■ **TASK TO COMPLETE**
Where a line contains "Task: Click the metal pitcher on the table", begin there and restate word for word every line to the end of the entries below, pictures excluded.
___ PROVIDED MATERIAL
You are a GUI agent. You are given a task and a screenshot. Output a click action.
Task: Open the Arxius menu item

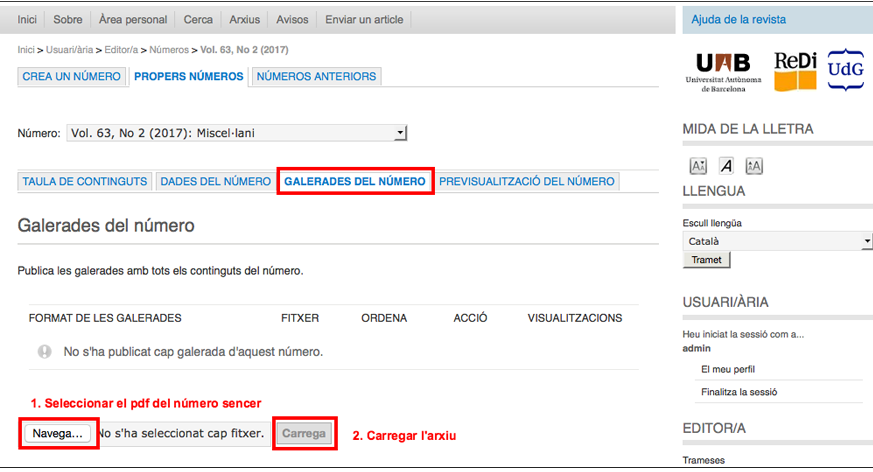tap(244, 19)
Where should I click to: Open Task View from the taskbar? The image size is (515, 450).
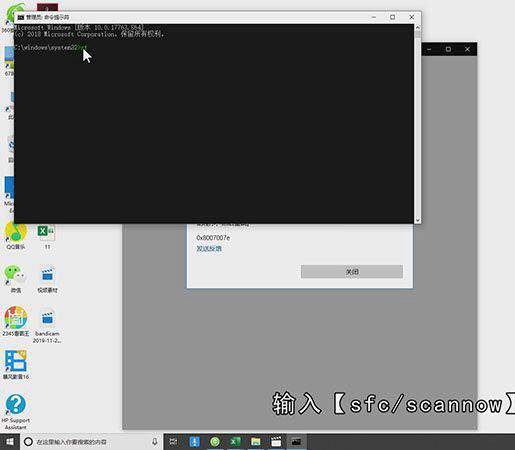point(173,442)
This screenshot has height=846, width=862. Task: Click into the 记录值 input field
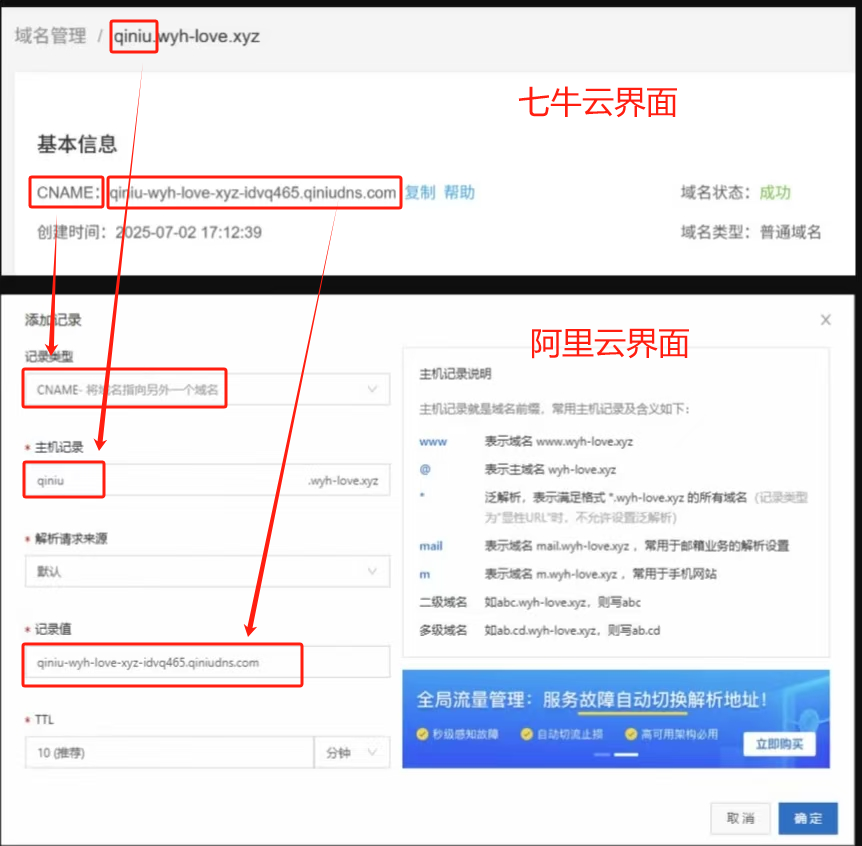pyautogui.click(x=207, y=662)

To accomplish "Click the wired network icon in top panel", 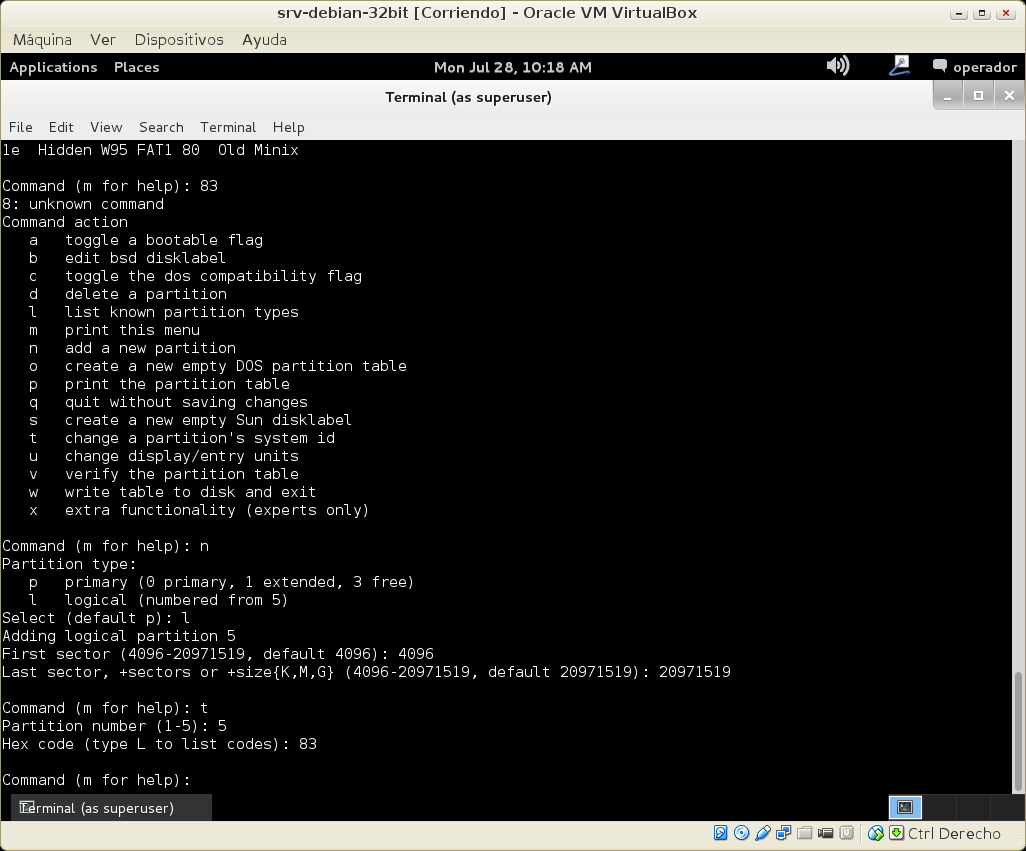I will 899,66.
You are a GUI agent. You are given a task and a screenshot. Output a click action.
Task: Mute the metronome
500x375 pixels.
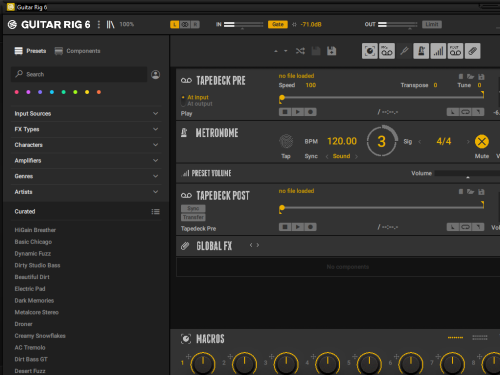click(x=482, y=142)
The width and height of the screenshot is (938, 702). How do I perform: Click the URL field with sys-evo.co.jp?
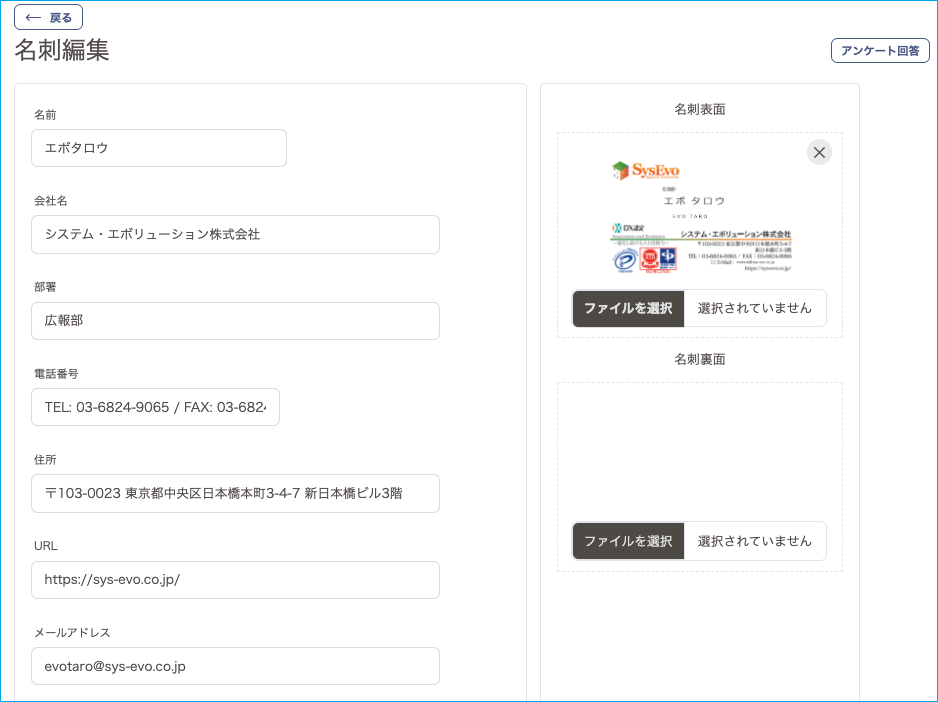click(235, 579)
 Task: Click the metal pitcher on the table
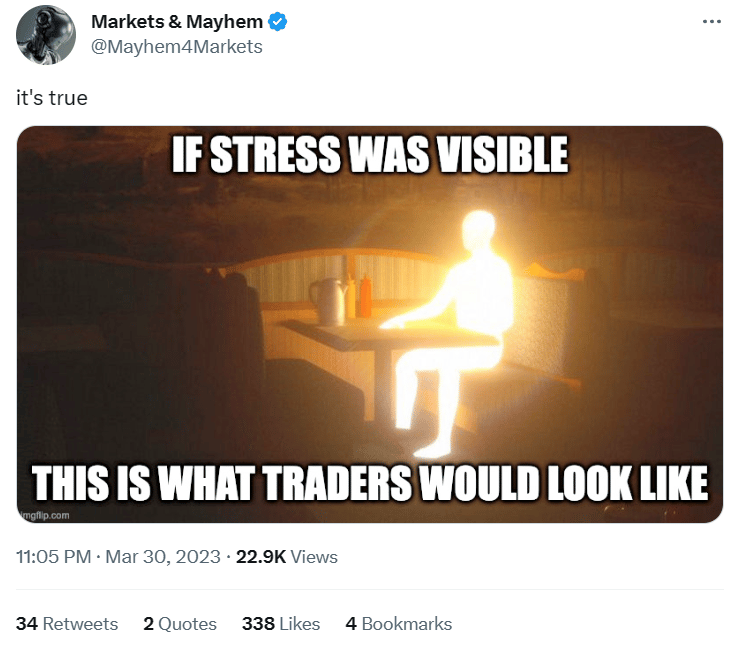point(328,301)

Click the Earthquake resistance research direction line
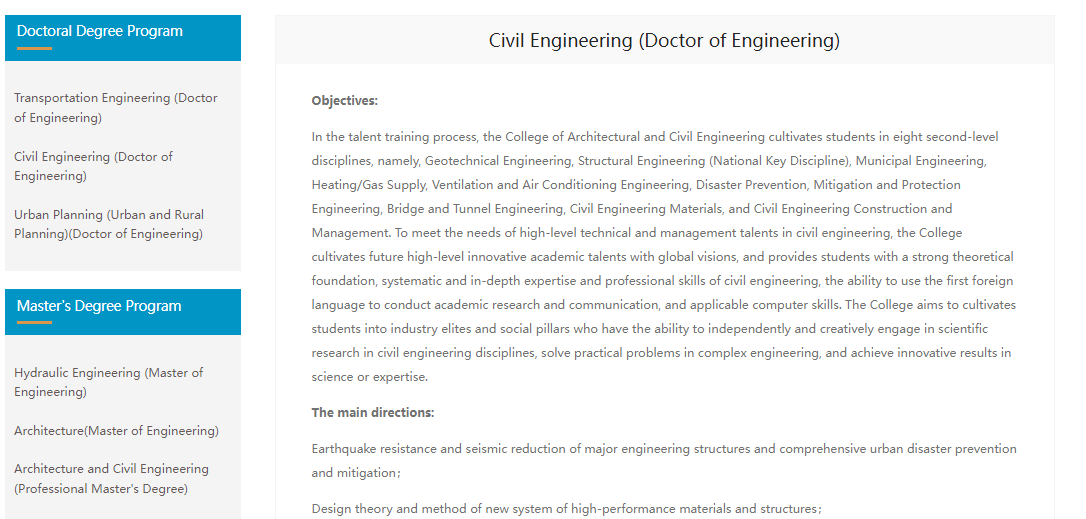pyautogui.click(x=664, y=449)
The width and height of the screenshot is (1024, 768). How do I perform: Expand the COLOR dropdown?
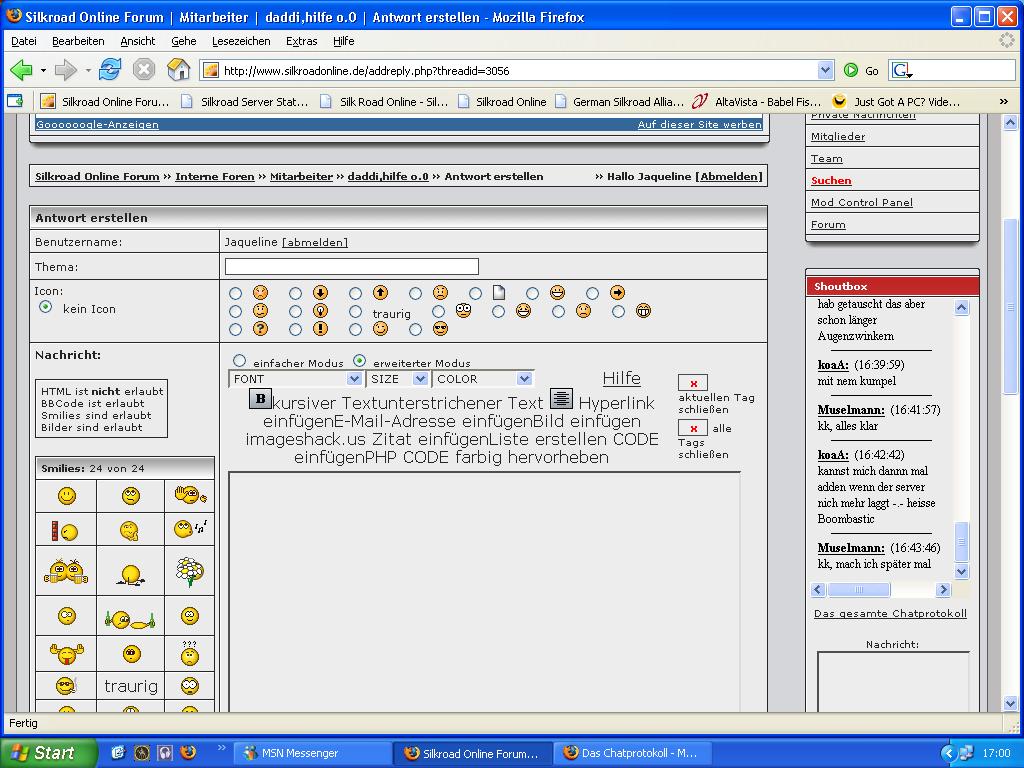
______
■ **FINISHED TASK**
 Task: Click the metal pitcher on the table
point(328,301)

Click the Earthquake resistance research direction line
pyautogui.click(x=664, y=449)
The width and height of the screenshot is (1024, 768). How do I perform: Expand the COLOR dropdown?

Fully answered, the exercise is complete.